Number 272, May 23, 1996 by Phillip F. Schewe and Ben Stein
ADVANCES IN BOSE-EINSTEIN CONDENSATES: First produced last year by a
NIST-University of Colorado group, Bose-Einstein condensates (BECs) comprise
a new state of matter in which gas atoms, cooled to near-absolute-zero
temperatures, overlap with each other and collapse into a common quantum
state, where they behave essentially as a single "superparticle."
At the American Physical Society Division of Atomic, Molecular and Optical
Physics meeting last week at the University of Michigan, Wolfgang Ketterle
and his colleagues at MIT (617-253-6815) announced that they had produced
a Bose-Einstein condensate of 5 million atoms, 10 times bigger than any
previous BEC. At 150 microns long and 8 microns wide, the condensate was
large enough to be directly observed for the first time. The MIT researchers
shone some laser light onto the condensate and imaged the scattered light
with a sensitive camera. What they saw was a direct image of an atomic
matter wave with a half wavelength of 150 microns. Performing the first
study of the BEC's mysterious optical properties, the MIT group found that
the sodium condensate acts as a lens and that the light scattered off the
condensate is anisotropic: in other words, it scatters light preferentially
in certain directions. To produce the condensate, the researchers used
a combination of lasers and magnetic fields in a special configuration
in which cloverleaf-shaped coils generate magnetic fields that tightly
confine the atoms while allowing the setup's 11 lasers to pass easily into
the trapping region.
ATOM PHOTONICS. A Colorado-NIST group first showed that atoms could
be sent down narrow, hollow tubes guided by laser light (see Update 245).

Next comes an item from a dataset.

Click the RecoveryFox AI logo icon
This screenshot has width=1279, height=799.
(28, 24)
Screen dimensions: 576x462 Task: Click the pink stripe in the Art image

The latest in a series of "atom optics" innovations, this technique
might prove to be useful in some new form of lithography. Scientists at
the Kanagawa Academy of Science and Technology (Japan, Haruhiko Ito, haruhiko@net.ksp.or.jp),
the Tokyo Institute of Technology, and Seoul National University use an
alternative process. Whereas the Colorado scheme uses one laser beam to
introduce atoms from a rubidium gas into a 20-micron-wide tube and a second
laser beam to guide them down the tube, the Japanese scheme achieves a
higher rate of guidance (fraction of atoms successfully transmitted through
a tube) by sending a collimated beam of Rb atoms into hollow 7- and 2-micron-wide
optical fibers, where they are guided by a single laser beam. In their
case the laser light acts as "evanescent waves," reflecting the
atoms only when the atoms approach the fiber wall but otherwise not interacting
with (and heating) them when then are not near the wall. By probing the
atoms with additional laser beams as the atoms emerge from the 3-cm-long
fiber, one can effectively separate the two stable Rb isotopes present
in the atom flow. By using an additional sharpened fiber, the researchers
hope to manipulate atoms transmitted through the fiber with nanometer accuracy.
(H. Ito et al., Physical Review Letters, 10 June 1996.)
THE GALILEO PROBE that penetrated Jupiter's atmosphere in December 1995
found only a fraction of the water expected. Further analysis of the probe
data has turned up additional surprises. Wind speed at the surface was
clocked at 150 m/sec; at the lower depths the speed did not fall off but
actually increased to 200 m/sec. Lightning at Jupiter was observed to be
less frequent than on Earth. Torrance Johnson of JPL, speaking at this
week's meeting of the American Geophysical Union in Baltimore, said that
now that all of the probe data had been downloaded, new software was being
installed on the Galileo spacecraft to better prepare it for upcoming tasks,
such as the June flyby of the moon Ganymede. Galileo will pass as close
as 900 km and will take the best-ever pictures of the scarred moon.